* WHAT YOU HAVE TO DO
Starting at the line that contains "Viewport: 480px width, 452px height.", transcribe each line through the end of the material below, exactly and nothing else, leaving out the pictures.
====== EXERCISE INPUTS
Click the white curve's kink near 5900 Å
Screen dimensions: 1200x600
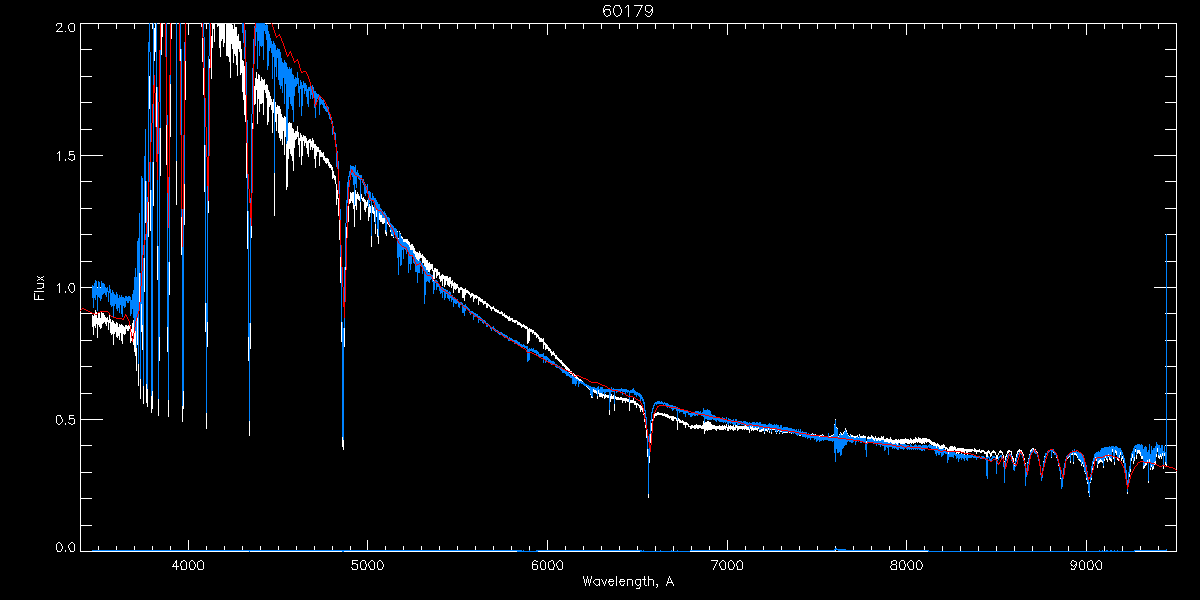[x=528, y=330]
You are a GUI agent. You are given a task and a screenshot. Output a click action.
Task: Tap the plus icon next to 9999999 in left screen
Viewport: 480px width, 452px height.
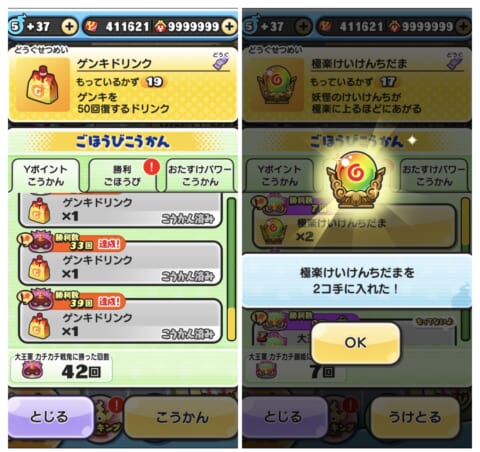229,26
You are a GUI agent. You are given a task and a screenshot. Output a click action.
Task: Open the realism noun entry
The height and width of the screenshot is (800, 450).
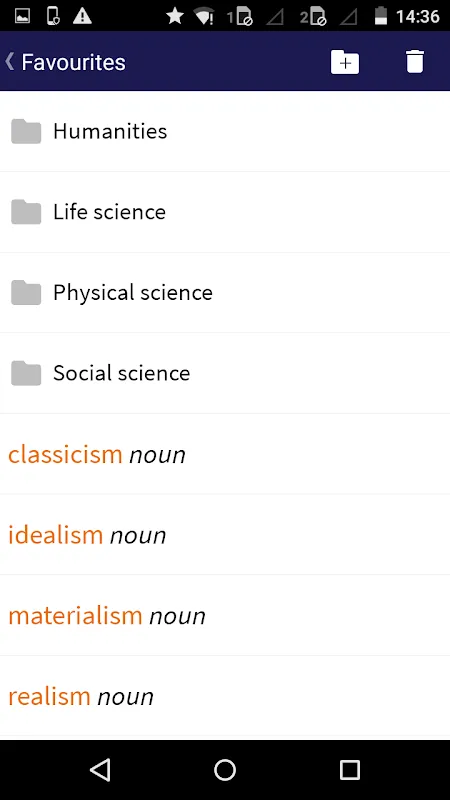coord(225,696)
============
* SOLUTION TO THE EXERCISE
Viewport: 480px width, 452px height.
229,26
You are a GUI agent. You are given a task and a screenshot. Output a click action.
Task: Open the realism noun entry
The height and width of the screenshot is (800, 450).
coord(225,696)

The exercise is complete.